⟨

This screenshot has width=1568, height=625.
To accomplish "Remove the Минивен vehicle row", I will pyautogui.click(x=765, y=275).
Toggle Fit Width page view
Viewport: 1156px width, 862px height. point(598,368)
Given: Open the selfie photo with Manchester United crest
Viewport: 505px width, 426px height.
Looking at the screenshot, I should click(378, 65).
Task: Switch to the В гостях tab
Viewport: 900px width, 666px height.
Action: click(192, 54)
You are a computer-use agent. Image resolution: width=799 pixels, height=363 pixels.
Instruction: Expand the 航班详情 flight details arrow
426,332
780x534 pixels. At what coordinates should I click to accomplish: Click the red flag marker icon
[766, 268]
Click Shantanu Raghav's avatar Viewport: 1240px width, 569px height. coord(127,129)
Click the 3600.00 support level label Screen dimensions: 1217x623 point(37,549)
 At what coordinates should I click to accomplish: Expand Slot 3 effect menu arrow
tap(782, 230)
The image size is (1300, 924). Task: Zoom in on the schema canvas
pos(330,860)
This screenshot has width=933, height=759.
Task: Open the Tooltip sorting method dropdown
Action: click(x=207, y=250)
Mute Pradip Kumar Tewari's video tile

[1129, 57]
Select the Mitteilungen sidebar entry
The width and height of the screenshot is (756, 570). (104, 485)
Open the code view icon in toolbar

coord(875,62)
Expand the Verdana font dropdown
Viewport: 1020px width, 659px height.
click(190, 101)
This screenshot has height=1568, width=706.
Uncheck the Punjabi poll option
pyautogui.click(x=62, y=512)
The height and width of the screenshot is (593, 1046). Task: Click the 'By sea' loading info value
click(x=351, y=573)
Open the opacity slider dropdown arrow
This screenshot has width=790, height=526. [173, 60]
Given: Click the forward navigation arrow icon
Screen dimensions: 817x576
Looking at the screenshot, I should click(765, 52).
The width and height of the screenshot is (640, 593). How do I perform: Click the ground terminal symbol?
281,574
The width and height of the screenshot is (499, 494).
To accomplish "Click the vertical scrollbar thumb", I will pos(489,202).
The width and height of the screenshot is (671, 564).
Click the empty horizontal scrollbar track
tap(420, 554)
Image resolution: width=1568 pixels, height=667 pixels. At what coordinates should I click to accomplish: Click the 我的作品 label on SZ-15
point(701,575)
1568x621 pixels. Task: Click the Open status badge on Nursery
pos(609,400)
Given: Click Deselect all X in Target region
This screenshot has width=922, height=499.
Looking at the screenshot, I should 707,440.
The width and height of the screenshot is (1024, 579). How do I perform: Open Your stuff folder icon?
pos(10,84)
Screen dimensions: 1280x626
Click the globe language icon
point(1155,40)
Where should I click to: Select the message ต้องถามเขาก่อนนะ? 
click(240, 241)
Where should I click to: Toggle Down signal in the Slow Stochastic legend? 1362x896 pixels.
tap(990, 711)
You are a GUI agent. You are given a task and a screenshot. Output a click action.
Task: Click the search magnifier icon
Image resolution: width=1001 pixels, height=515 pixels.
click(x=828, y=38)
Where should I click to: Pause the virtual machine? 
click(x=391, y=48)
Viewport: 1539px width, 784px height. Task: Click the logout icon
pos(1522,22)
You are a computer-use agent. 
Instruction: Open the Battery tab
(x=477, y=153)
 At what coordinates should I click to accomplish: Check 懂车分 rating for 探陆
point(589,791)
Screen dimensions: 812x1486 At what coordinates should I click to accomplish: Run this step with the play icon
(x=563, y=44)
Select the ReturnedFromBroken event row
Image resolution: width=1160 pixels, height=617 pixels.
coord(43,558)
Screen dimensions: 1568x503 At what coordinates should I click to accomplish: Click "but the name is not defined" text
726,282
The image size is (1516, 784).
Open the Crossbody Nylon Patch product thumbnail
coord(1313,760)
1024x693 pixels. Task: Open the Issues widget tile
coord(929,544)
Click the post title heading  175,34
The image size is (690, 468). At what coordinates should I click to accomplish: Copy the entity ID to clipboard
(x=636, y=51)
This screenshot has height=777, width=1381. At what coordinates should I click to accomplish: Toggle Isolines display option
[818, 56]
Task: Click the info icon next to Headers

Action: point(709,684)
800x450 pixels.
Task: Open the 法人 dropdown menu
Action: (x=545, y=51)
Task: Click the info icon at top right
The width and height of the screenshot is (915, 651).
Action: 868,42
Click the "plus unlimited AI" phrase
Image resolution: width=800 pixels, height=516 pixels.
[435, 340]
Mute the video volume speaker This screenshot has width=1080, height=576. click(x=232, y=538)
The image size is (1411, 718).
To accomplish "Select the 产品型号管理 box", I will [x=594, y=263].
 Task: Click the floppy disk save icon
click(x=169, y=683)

⟩

_DIRECTIONS FOR THIS TASK_.
Look for the word "agent". Copy out every line of the data that has it.

_OUTPUT FOR THIS TASK_.
You are a computer-use agent. Image resolution: width=799 pixels, height=363 pixels.
You are a GUI agent. You are given a task and a screenshot. Output a click action.
You are a computer-use agent. 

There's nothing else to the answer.